What needs to be done
Exactly the lines starting at the line containing "El PSOE andaluz" and ending at the line containing "Rita Maestre exige" are to be written out from the listing below, both included.

Exercise materials
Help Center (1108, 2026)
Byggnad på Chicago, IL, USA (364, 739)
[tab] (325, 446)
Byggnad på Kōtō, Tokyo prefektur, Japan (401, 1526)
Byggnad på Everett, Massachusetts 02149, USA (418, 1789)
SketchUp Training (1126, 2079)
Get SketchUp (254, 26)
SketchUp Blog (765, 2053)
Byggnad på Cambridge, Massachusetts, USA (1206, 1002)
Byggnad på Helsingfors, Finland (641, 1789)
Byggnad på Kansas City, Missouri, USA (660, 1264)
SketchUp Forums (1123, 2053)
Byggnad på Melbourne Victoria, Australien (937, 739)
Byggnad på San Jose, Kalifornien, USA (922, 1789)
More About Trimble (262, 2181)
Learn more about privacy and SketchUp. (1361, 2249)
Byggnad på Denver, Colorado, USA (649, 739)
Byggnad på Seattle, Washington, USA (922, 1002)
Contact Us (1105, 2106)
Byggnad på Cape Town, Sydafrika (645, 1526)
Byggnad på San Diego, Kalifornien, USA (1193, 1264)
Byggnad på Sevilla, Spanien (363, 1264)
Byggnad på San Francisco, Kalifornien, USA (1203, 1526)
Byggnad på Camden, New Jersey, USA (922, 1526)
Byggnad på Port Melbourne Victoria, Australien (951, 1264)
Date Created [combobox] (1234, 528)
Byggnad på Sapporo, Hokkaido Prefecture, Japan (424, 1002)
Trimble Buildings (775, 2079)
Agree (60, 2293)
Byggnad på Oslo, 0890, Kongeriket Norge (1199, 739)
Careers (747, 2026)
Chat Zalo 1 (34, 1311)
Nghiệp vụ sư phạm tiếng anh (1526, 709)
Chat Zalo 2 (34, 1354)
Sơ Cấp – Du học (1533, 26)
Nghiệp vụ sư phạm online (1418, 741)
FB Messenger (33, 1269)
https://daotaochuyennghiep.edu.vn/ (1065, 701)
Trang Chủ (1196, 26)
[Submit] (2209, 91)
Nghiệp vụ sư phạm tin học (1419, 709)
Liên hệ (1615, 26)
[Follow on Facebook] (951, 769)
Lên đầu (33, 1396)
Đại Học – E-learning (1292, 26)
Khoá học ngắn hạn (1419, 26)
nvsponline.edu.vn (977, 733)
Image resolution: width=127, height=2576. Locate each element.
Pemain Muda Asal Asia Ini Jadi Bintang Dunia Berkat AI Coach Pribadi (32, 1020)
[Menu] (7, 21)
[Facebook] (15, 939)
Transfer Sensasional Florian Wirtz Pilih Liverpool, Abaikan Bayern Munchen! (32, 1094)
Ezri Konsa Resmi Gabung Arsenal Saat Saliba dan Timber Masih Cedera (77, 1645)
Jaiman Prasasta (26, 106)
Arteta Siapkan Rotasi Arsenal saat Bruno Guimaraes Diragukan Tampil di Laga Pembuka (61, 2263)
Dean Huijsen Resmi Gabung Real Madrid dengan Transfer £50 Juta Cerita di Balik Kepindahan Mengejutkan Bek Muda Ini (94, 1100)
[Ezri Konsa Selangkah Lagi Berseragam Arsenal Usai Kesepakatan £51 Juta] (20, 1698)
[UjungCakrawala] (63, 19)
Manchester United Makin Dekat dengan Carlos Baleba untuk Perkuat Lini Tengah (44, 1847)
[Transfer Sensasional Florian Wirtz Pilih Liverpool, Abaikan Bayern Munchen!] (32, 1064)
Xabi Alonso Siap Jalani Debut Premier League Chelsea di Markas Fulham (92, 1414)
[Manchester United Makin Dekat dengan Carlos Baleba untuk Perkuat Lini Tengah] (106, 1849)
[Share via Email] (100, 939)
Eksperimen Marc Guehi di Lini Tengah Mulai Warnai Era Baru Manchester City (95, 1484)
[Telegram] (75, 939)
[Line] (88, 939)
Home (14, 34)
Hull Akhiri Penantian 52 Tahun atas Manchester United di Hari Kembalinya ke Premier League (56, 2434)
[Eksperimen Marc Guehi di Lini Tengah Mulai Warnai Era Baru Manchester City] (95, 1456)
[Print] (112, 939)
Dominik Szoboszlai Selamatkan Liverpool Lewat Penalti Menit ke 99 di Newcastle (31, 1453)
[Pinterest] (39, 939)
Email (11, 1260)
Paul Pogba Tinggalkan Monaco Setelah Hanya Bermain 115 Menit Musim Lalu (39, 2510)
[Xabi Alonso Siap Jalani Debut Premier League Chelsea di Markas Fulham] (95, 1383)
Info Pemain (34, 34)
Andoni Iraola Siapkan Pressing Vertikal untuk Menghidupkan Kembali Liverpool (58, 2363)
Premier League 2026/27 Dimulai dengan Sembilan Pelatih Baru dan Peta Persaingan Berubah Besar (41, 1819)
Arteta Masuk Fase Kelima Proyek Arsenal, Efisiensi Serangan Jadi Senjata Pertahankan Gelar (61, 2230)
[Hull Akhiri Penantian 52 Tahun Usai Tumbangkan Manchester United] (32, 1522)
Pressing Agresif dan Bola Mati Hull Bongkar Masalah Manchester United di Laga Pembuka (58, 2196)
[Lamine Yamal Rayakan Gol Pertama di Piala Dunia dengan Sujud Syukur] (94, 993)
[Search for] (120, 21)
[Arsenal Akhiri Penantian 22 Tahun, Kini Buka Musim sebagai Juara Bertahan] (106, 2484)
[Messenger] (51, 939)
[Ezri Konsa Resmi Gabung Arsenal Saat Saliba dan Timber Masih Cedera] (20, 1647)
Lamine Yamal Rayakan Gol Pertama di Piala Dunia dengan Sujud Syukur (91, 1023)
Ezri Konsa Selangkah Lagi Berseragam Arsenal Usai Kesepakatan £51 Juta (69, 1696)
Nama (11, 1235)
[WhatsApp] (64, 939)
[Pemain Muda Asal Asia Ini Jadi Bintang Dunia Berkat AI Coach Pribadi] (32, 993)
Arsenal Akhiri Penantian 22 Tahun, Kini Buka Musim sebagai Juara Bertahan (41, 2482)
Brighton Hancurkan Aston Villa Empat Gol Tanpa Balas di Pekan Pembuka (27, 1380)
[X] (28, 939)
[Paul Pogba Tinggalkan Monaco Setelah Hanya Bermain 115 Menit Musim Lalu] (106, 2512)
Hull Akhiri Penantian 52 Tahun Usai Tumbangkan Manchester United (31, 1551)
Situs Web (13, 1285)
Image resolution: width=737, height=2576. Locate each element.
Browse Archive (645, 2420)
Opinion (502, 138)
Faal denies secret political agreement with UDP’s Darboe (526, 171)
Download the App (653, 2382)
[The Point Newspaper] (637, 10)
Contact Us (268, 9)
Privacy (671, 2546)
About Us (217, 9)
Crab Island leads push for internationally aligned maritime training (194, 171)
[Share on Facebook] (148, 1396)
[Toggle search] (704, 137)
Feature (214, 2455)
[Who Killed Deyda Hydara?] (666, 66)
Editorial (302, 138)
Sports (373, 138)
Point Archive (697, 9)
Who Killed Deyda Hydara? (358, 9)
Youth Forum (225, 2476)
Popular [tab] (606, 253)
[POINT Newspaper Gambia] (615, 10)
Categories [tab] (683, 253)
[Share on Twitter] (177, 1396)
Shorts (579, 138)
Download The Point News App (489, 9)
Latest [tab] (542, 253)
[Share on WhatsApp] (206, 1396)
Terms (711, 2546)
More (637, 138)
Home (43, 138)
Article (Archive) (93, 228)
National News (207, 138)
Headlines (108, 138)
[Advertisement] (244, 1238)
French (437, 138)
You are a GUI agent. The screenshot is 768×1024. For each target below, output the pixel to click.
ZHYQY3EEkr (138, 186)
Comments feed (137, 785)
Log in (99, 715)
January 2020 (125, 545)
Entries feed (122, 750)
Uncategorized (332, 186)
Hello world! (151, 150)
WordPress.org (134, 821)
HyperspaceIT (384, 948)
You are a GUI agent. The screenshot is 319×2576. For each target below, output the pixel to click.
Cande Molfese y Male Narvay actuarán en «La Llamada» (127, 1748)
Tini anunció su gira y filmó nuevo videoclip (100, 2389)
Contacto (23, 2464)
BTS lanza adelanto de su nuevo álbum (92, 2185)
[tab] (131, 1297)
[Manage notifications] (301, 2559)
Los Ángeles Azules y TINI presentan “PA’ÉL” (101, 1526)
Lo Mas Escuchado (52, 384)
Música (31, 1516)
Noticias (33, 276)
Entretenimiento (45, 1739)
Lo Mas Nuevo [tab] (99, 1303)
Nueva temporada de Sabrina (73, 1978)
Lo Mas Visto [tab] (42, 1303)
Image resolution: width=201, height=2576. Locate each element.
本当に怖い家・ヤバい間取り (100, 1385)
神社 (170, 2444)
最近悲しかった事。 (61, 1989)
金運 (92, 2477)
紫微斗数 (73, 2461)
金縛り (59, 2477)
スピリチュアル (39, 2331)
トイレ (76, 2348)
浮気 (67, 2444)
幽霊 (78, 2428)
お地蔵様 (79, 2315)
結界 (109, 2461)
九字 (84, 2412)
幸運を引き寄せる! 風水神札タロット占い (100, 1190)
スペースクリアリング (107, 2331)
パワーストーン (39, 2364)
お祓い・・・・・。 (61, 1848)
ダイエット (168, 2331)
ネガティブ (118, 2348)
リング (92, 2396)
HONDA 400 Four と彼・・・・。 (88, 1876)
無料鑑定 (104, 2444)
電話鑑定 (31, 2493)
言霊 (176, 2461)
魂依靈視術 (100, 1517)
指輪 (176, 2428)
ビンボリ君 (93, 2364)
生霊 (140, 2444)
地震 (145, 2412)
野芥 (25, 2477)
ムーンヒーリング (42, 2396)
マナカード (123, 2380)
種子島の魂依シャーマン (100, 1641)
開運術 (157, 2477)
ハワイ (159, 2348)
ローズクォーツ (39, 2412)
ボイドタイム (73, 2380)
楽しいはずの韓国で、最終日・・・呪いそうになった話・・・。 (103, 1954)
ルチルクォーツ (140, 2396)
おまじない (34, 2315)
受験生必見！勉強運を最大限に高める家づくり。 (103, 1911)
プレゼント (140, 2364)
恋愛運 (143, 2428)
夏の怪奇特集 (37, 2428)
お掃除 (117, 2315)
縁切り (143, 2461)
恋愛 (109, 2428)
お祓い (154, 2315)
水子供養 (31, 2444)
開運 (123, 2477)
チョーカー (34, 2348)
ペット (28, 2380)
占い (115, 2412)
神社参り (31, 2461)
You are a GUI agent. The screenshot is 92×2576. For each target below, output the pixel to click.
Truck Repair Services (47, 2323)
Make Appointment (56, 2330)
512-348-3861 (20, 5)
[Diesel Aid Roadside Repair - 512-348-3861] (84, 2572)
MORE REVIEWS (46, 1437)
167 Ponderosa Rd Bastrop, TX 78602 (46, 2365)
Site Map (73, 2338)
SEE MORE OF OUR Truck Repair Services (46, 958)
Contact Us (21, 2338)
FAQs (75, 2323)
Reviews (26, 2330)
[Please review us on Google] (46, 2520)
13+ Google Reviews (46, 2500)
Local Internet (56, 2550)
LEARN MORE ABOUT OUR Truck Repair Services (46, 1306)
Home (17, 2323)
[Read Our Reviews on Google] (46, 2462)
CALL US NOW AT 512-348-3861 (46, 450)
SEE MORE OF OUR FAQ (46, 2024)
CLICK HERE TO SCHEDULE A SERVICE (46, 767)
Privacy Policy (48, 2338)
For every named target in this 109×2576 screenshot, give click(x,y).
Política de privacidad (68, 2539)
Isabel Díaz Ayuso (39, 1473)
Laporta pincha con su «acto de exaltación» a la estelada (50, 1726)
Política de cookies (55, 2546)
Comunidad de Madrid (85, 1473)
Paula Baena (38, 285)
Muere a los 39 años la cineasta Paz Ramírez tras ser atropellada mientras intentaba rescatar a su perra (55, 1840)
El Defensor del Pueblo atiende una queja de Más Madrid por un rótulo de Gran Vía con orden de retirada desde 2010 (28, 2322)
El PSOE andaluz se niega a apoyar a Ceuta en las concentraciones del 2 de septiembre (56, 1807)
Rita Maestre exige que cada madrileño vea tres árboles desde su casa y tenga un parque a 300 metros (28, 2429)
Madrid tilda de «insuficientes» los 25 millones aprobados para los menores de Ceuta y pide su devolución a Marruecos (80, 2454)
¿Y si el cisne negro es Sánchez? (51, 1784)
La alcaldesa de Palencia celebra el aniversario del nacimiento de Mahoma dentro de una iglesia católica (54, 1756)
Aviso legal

Output of the task
El PSOE andaluz se niega a apoyar a Ceuta en las concentraciones del 2 de septiembre (56, 1807)
Rita Maestre exige que cada madrileño vea tres árboles desde su casa y tenga un parque a 300 metros (28, 2429)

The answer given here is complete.